** Begin Data for the task **

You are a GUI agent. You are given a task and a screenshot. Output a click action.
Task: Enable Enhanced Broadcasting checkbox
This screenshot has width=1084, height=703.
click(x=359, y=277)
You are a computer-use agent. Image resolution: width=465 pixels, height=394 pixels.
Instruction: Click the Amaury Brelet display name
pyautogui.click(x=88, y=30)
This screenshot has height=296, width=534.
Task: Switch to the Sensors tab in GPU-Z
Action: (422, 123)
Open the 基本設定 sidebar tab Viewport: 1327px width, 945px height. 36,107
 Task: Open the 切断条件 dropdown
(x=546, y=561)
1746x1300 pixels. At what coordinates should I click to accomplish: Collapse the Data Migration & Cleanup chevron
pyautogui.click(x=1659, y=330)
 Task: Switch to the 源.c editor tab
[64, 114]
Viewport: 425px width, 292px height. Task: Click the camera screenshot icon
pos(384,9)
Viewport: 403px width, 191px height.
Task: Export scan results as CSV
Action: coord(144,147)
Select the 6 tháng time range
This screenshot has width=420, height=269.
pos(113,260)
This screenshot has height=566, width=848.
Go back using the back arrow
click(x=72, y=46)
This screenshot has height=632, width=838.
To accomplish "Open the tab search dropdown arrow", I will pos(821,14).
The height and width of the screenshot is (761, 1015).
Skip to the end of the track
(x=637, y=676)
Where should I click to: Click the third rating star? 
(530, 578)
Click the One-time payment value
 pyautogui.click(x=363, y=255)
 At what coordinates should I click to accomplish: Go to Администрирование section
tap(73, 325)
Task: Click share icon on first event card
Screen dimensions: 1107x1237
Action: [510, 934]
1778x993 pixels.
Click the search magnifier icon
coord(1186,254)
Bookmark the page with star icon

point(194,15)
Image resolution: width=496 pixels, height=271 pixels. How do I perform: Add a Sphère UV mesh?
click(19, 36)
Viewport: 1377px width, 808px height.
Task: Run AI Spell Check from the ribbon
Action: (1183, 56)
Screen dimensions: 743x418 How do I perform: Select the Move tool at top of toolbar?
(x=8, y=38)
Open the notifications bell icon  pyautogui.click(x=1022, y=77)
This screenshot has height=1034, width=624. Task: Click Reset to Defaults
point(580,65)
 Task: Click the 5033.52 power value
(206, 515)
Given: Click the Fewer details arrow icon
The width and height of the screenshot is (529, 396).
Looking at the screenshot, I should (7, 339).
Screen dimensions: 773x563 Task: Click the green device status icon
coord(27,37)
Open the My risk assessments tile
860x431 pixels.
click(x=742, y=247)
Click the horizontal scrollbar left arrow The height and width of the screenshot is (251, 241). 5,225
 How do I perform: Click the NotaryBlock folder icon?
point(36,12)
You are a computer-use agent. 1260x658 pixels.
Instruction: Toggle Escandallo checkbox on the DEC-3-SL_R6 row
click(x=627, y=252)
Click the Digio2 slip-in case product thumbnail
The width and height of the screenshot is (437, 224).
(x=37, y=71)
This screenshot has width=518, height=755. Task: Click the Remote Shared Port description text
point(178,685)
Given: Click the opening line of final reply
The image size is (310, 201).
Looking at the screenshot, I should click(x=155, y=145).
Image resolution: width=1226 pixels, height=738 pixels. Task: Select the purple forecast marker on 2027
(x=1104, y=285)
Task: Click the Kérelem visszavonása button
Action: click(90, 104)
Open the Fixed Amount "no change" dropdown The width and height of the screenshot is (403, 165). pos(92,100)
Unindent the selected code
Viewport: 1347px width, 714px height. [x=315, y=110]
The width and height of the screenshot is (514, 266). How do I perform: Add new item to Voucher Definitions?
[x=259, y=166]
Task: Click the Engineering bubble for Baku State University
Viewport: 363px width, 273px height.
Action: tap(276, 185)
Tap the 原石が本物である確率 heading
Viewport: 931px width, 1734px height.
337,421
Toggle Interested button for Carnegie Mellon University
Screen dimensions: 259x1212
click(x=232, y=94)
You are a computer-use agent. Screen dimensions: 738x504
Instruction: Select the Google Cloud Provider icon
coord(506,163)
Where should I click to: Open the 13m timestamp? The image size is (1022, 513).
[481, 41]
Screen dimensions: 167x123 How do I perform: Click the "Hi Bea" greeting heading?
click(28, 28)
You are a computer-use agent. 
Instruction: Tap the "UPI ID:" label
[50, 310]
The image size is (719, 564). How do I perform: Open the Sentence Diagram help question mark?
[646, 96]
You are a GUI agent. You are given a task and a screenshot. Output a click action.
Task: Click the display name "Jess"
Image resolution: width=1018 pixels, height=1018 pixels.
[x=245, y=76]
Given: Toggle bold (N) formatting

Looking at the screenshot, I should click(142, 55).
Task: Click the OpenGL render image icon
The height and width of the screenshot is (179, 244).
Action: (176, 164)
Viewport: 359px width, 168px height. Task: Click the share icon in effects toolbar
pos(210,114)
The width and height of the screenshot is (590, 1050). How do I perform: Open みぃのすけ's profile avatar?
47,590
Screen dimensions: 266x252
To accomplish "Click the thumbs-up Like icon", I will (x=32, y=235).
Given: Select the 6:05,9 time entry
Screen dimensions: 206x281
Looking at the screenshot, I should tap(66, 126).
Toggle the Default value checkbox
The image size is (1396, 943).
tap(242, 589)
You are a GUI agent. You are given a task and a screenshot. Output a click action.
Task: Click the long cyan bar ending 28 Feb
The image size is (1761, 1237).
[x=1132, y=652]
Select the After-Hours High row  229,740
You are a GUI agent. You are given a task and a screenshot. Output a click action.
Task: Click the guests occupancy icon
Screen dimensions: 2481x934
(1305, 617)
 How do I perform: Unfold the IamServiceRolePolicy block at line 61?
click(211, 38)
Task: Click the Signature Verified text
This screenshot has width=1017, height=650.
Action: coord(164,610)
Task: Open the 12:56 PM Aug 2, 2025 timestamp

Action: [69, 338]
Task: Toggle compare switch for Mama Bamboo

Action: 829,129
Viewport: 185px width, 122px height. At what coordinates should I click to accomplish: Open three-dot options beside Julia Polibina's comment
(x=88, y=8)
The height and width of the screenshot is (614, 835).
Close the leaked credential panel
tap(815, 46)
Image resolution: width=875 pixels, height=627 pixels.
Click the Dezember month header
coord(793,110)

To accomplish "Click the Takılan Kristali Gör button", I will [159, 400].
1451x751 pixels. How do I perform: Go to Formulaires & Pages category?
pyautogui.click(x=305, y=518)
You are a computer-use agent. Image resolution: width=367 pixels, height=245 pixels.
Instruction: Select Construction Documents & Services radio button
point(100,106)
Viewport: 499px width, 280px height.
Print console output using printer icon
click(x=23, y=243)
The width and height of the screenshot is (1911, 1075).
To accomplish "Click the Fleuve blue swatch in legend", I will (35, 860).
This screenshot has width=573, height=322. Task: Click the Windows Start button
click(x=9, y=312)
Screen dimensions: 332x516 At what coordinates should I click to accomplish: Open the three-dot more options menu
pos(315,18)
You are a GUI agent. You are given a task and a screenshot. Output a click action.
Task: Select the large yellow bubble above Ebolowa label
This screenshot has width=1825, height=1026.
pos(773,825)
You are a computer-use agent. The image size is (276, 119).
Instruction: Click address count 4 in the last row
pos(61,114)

** End Data for the task **

*Set task*: Which lines in the records above contain the string "coordinates", with case counting? Gather every such line, copied in full.

*The result*:
1746x1300 pixels. At what coordinates should I click to accomplish: Collapse the Data Migration & Cleanup chevron
 At what coordinates should I click to accomplish: Go to Администрирование section
Viewport: 185px width, 122px height. At what coordinates should I click to accomplish: Open three-dot options beside Julia Polibina's comment
Screen dimensions: 332x516 At what coordinates should I click to accomplish: Open the three-dot more options menu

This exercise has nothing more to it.